◆ **Page extract**:
# username change



## Diablo3585 (Aug 6, 2015)

Not sure if this is where i should post this but is there any way we can change usernames? if not then i would like to delete my account. Thank you.


----------



## chuck estevez (Aug 6, 2015)

good luck, never seen either one done.


----------



## The_Herban_Legend (Aug 6, 2015)

There will be no deleting of accounts. You are locked in for 50 million years.


----------



## georgio838 (Aug 13, 2015)

The_Herban_Legend said:


> There will be no deleting of accounts. You are locked in for 50 million years.


im not sure but i think skype originally would not let you delete your account too? pretty sure you can now though, trapped forever in cyberspace with a dumbass name & avatar...ohhh well i guess i am dumb & do bear some semblance to cpt hero


----------



## CC Dobbs (Aug 13, 2015)

The problem, devil boy, is that you don't own the account and what happens to it is completely at the mercy of the fickle moderators. They could delete your account but choose not to.


----------



## vostok (Aug 17, 2015)

in order to keep this site viable, and convince sponsors that we are real, and actually have more than Gc, we are not permitting members to leave ...for now anyway


----------



## docter (Aug 20, 2015)

I kinda like it in here.


----------



## mrgreen2015 (Dec 30, 2015)

any way we can change usernames?


----------



## Corso312 (Dec 31, 2015)

mrgreen2015 said:


> any way we can change usernames?





Lol.. Don't like your name? You could start a new account I assume and forget this one.


----------



## mrgreen2015 (Dec 31, 2015)

too many likes and posts lol..........I worked too hard rofl


----------



## sunni (Dec 31, 2015)

mrgreen2015 said:


> too many likes and posts lol..........I worked too hard rofl


No we don't change user names we never have

Too many people ask simply because they don't like their user name

If we allowed user name changes we would be working around the clock non stop all the time just doing it

And no one would know who the heck is who here

Users would be confused as hell and I'd bet money on people accusing others of stealing users grow photos but really all they did was a name change lol


----------



## mrgreen2015 (Dec 31, 2015)

makes sense I guess. I wasn't suggesting the staff do the name changes but just an option inside the control panel. Obviously if we were able to change the names ourselves there should be an option not to change it to a name already in use. But I can see your point. Thanks for reading the post


----------



## skunkwreck (Dec 31, 2015)

◆ **Material**:
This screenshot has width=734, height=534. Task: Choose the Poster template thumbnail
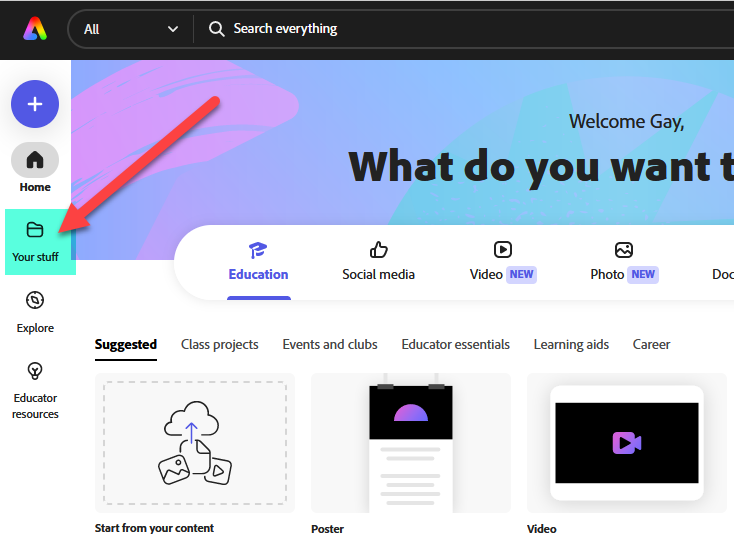(x=411, y=443)
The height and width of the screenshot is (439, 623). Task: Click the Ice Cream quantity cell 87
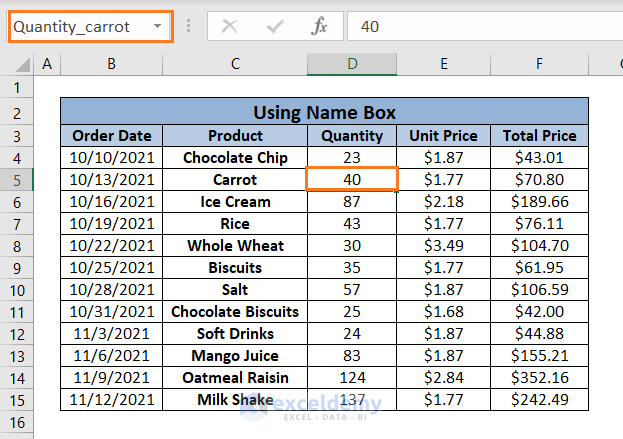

◆ **Set tasks**:
1. In the username-change thread, which posters quote an earlier post in their reply?
2. Continue the username-change thread from its final header.
The data shown above is unrelated to the username-change thread.

◆ **Task answers**:
1. georgio838, Corso312, sunni

2.
sunni said:


> No we don't change user names we never have
> 
> Too many people ask simply because they don't like their user name
> 
> ...


Ok...but how do you change the status though...like it say new member.. active member... well known member...I see a bunch of different things on those now. I wanna change mine from "well known member" to "appalachian ridge runner" So what's up dearest sunni...stroke that keyboard for me plz. I'll be ever at your mercy


----------



## sunni (Dec 31, 2015)

skunkwreck said:


> Ok...but how do you change the status though...like it say new member.. active member... well known member...I see a bunch of different things on those now. I wanna change mine from "well known member" to "appalachian ridge runner" So what's up dearest sunni...stroke that keyboard for me plz. I'll be ever at your mercy


You don't get to
Users go from new user to active to member to well known

The people who have custom titles are moderators
It's the only perk of the job


----------



## skunkwreck (Dec 31, 2015)

sunni said:


> You don't get to
> Users go from new user to active to member to well known
> 
> The people who have custom titles are moderators
> It's the only perk of the job


Well crap ! 
Will work for custom title  
lmao


----------



## vostok (Jan 4, 2016)

sunni said:


> No we don't change user names we never have
> 
> Too many people ask simply because they don't like their user name
> 
> ...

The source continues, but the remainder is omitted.